__網頁節錄__.
══════════
說來也奇怪,在改革大潮中,目前政府的航向也許是風險最大的。保持這個航向只會使政府永遠處于無足輕重的地位。

——佛羅里達州眾議院議長

未來咨詢委員會

20世紀80年代接近尾聲時,《時代》周刊在其封面上提了一個問題:政府死亡了嗎?

而在90年代開始時,對許多美國人來說,答案似乎是肯定的。

我們的公立學校是發達國家中最差的。我們的醫療保健系統已經失控。我們的法院和監獄已是人滿為患,已經判了罪的犯人只好釋放。許多我們最引以自豪的城市和州已經破產。

對政府的信任一再降到創紀錄的最低點。20世紀80年代后期,接受民意測驗的人中只有5%的人說,他們將把在政府里工作選為中意的職業。聯邦高級雇員中只有13%的人說,他們愿意考慮把公共部門推薦為未來的職業。將近3/4的美國人說,他們相信華盛頓政府現在給他們的東西在比例上還不如10年以前多。

接著在1978年大禍臨頭了。好像我們所有大大小小的政府都同時開車撞在墻上了。各州為高達幾十億美元的赤字而苦苦掙扎。各城市解雇了成千上萬名雇員。聯邦赤字扶搖直上達到3500億美元。

自從1978年抗稅運動橫掃美國以來,在一次又一次的選舉中,在一個又一個的問題上,美國人民一直要求政府多出業績少收稅賦。但是在1990年和1991年的經濟衰退中,美國的領導人還在為老一套的選擇辯論不休:是要更少的服務呢還是要更多的稅收。

今天,公眾的憤怒與冷漠交替出現。但在美國國內我們卻感到無能為力。我們的城市為日益增加的犯罪和貧困所困擾,巨大的赤字給我們的各州套上了鐐銬,華盛頓政府在這一切中得過且過無所作為,在這30平方英里大的地方逃避現實。

但是希望是有的。新型的公共機構正在慢慢地悄悄地出現,但不為公眾所注意。這些新機構人員精悍,權力分散,標新立異。它們靈活機動,適應性強,能隨機應變,很快學會新東西。它們利用競爭、顧客選擇和其他非官僚主義的機制來完成使命,盡一切可能創造性地有效地工作。這些機構是我們的未來。
══════════
__說明與要求__. 這段談美國政府困境與新型公共機構的網頁節錄,能從最後一句之後接著寫出下文嗎?

__資料摘錄__.
══════════
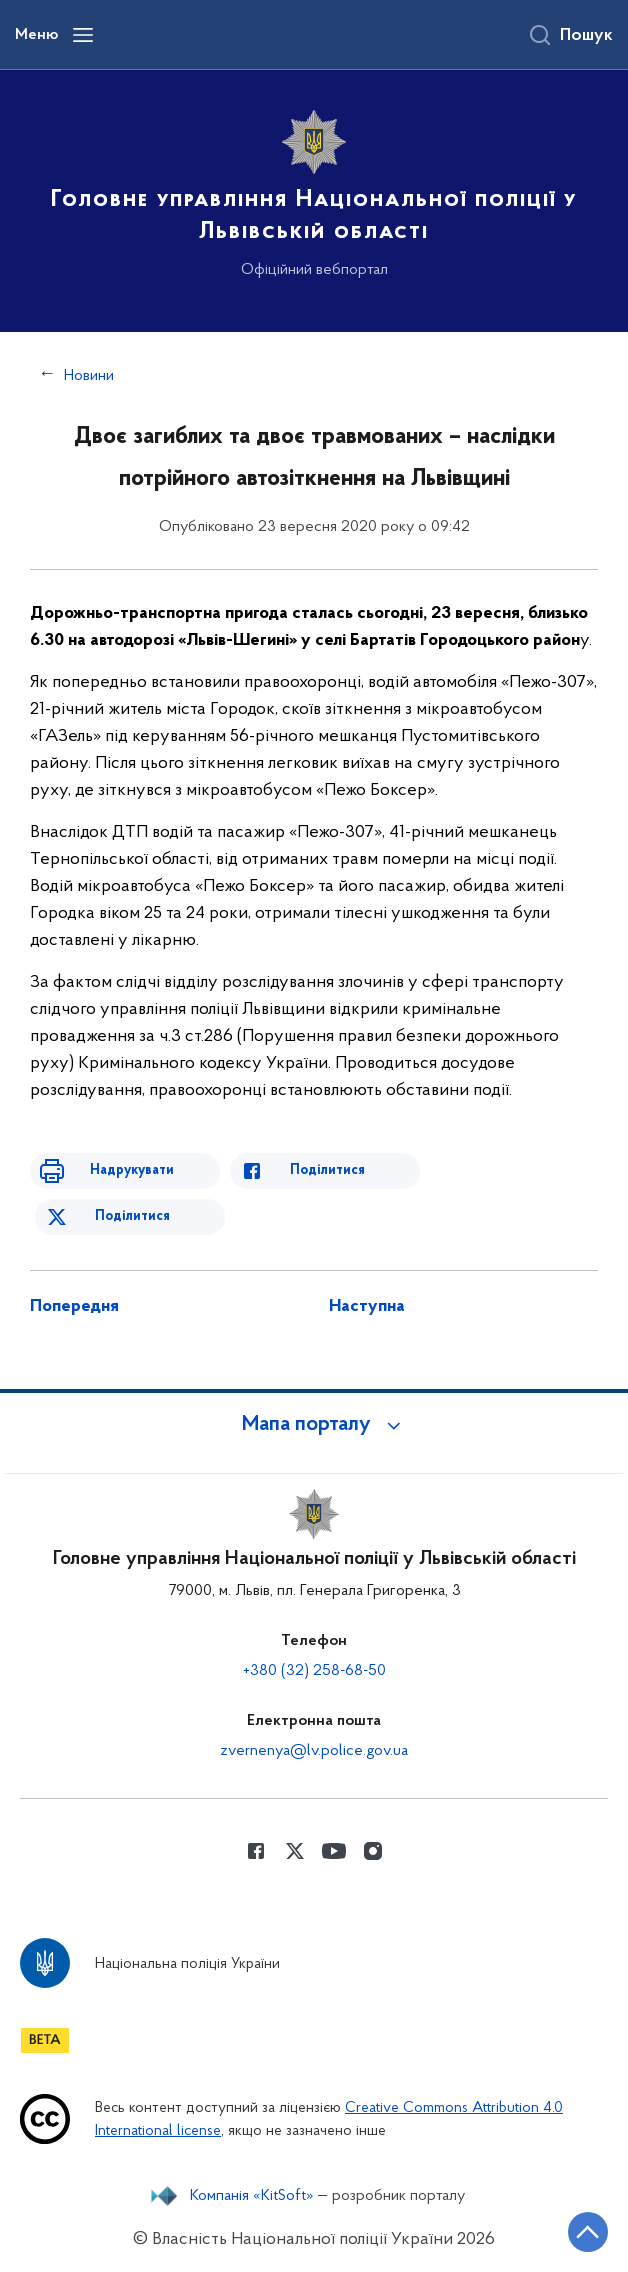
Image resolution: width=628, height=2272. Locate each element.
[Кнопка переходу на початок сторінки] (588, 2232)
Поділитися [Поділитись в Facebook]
══════════
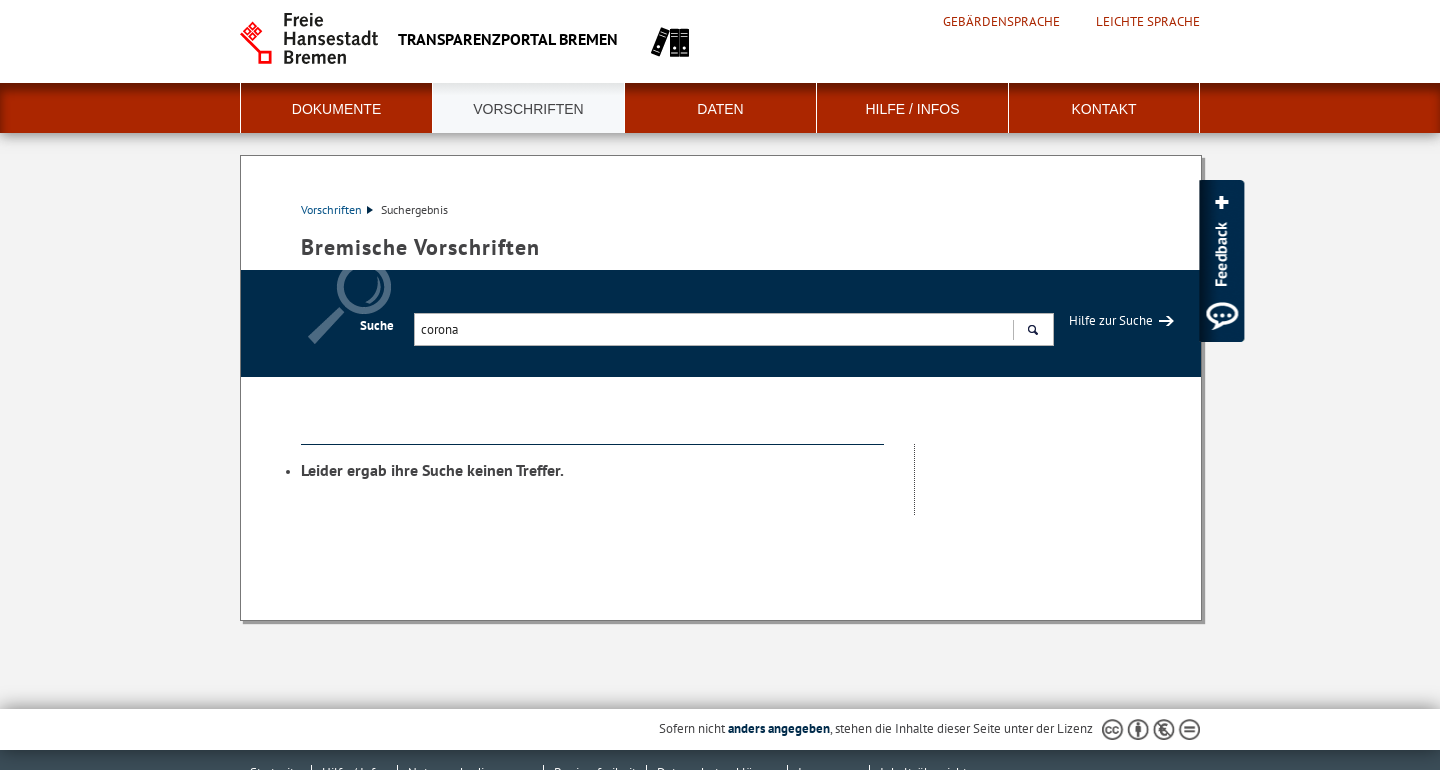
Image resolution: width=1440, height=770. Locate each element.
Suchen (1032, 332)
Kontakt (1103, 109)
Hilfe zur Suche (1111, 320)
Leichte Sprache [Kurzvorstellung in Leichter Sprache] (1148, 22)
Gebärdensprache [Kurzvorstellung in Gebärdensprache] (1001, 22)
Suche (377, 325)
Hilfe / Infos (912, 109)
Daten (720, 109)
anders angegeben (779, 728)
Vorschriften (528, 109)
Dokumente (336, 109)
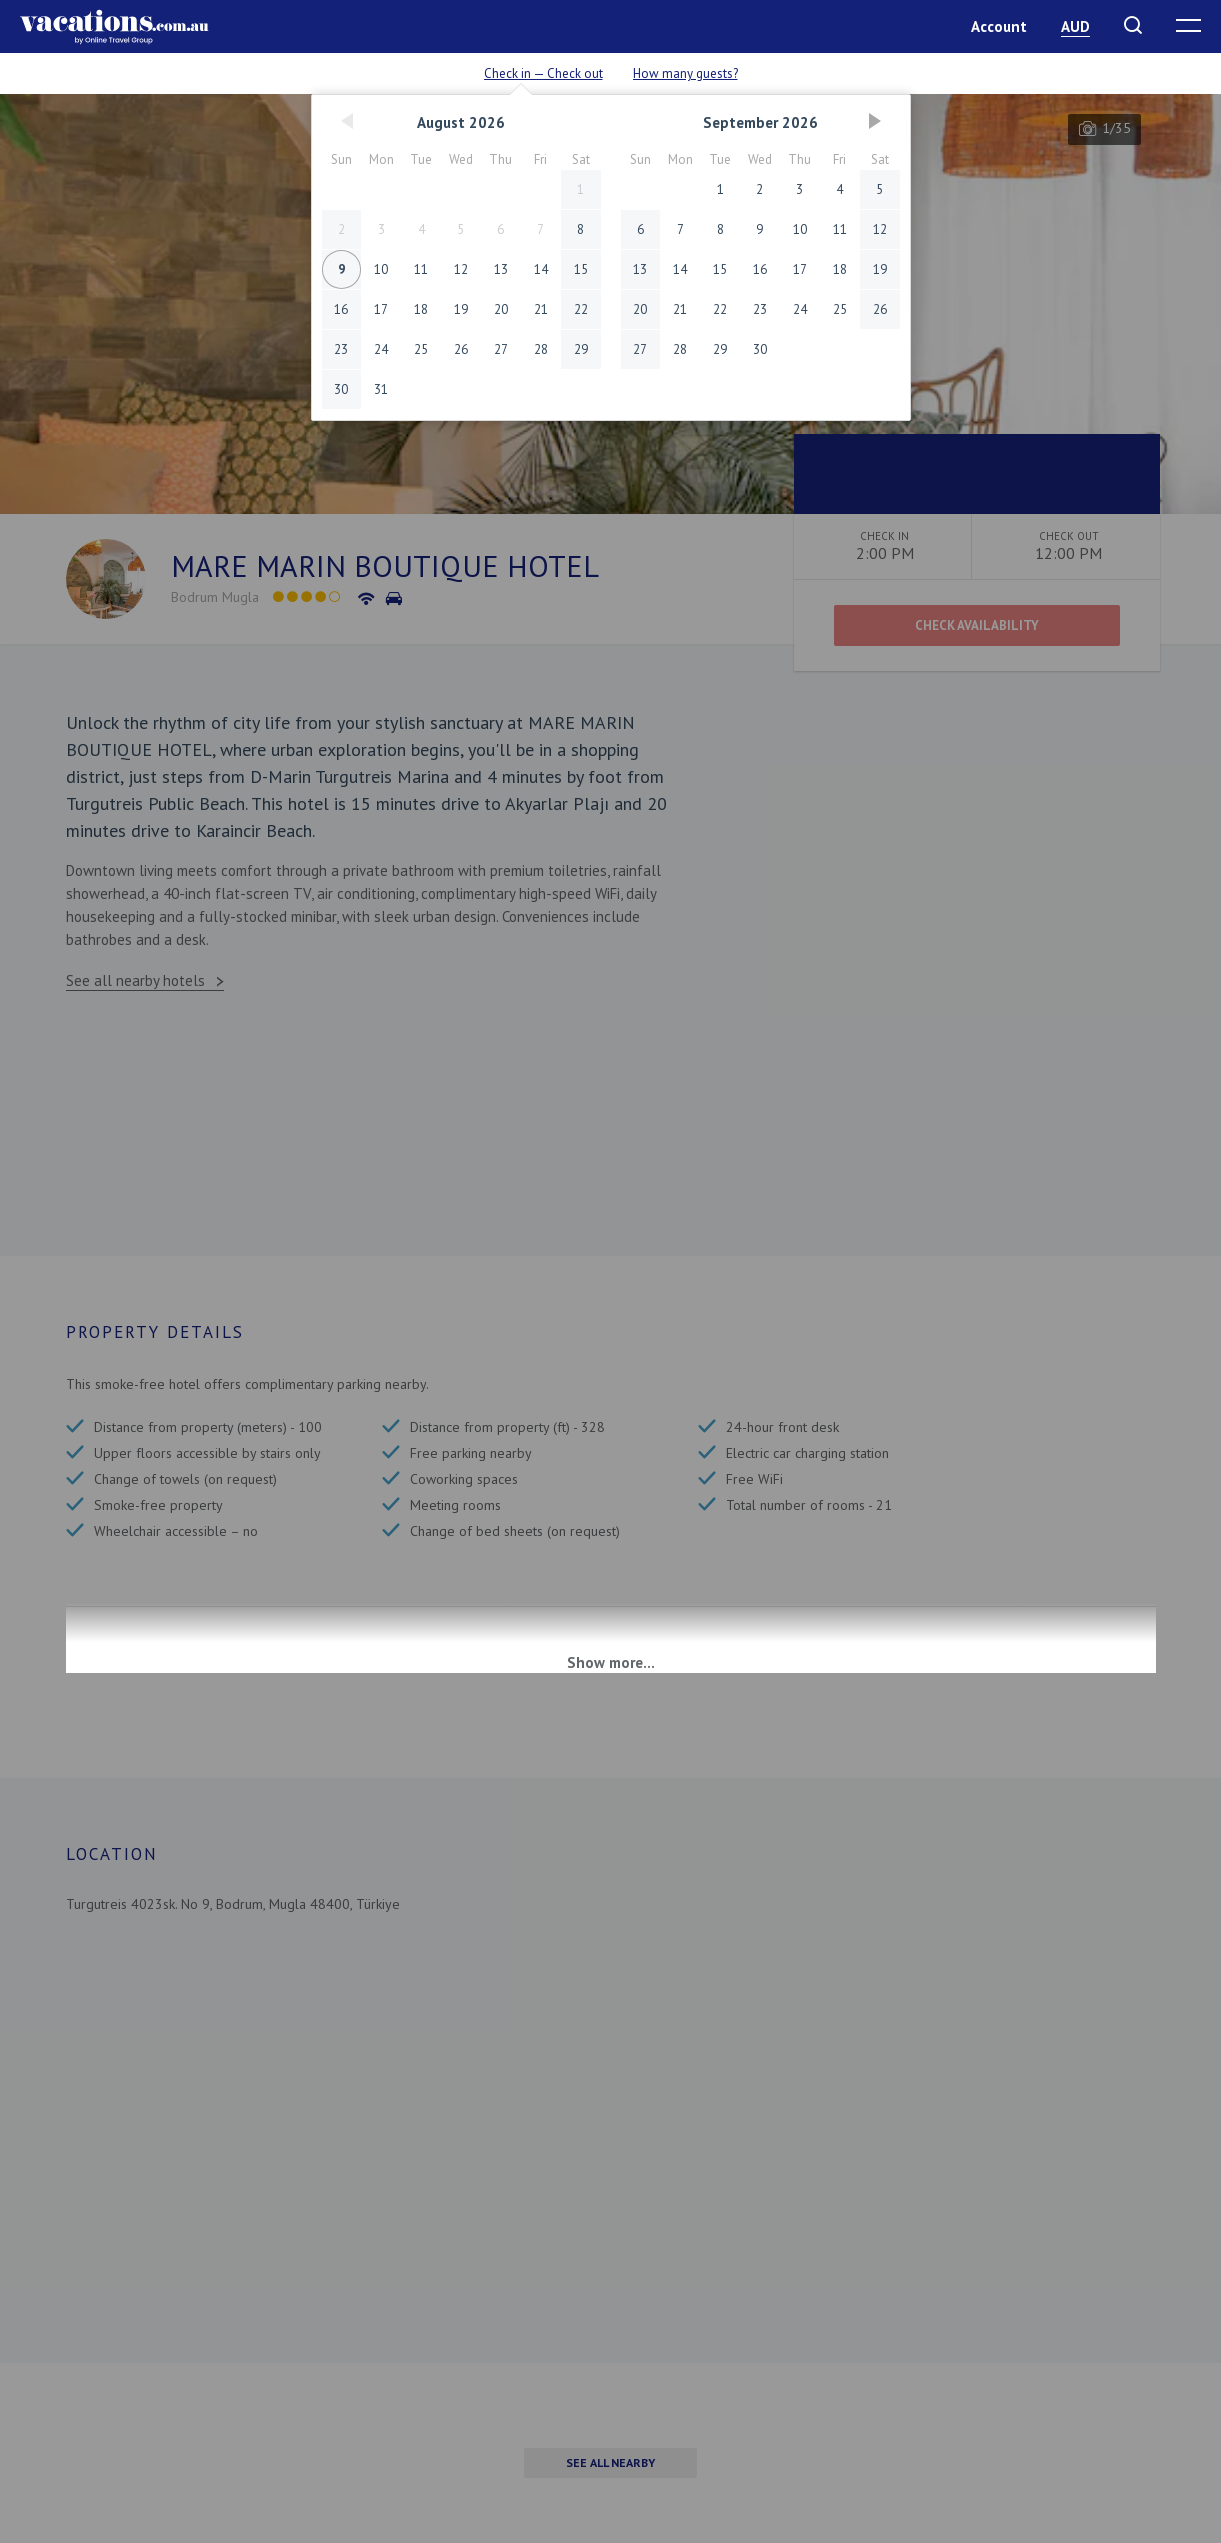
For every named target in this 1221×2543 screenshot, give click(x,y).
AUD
══════════
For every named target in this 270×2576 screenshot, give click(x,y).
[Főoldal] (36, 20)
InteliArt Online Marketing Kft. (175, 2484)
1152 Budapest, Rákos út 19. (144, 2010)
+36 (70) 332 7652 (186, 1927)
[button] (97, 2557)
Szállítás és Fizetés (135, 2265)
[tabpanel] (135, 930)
══════════
__回覆__.
加利福尼亞州的維塞利亞市是一個堪稱典型的美國社區,是加州又熱又干燥的圣華金河谷中一塊植物茂盛的小綠洲,人口7.5萬,是以農業為主、思想保守的圖萊里縣縣政府所在地。這是一個典型的美國式城市,街道清潔,草地整齊,有眾多“扶輪國際”分社的會員。

1978年第13號提案把維塞利亞市的稅收基數斬掉25%。這個學區在第13號提案生效那天發行了最后一次債券,“趕了一次末班車”,總算用籌來的資金新建了一所中學。但是,許多年過去了,學區卻怎么也湊不出錢來造一個游泳池。

1984年8月的一個星期四,天氣很熱,該市的公園和娛樂管理局有個雇員接到電話,是洛杉磯一位朋友打來的,告訴他說奧林匹克委員會正在出售它的訓練用游泳池。這位雇員立即打電話通知了學區。2天后他和一位助理督學乘飛機去實地看了一下。他們對看到的東西很滿意,那是一個符合奧運會規定大小、全鋁的游泳池,來一次地震也不會壞。買一個新的游泳池至少需要花80萬美元,但是買這一個稍稍用過的游泳池,加上安裝費,他們只要花一半的錢就可以買下。

同其他任何政府機構一樣,這個學區需要至少2周時間來把這個問題公之于眾、召開學區理事會,并獲準取得一筆特殊的撥款。可是,星期一這位公園和娛樂管理局的雇員又接到一個電話。有兩家學院也都想要這個游泳池,而且正在互相競爭看誰先湊足一筆6萬美元不退還的保證金。于是他跳進汽車帶上支票下午就去了。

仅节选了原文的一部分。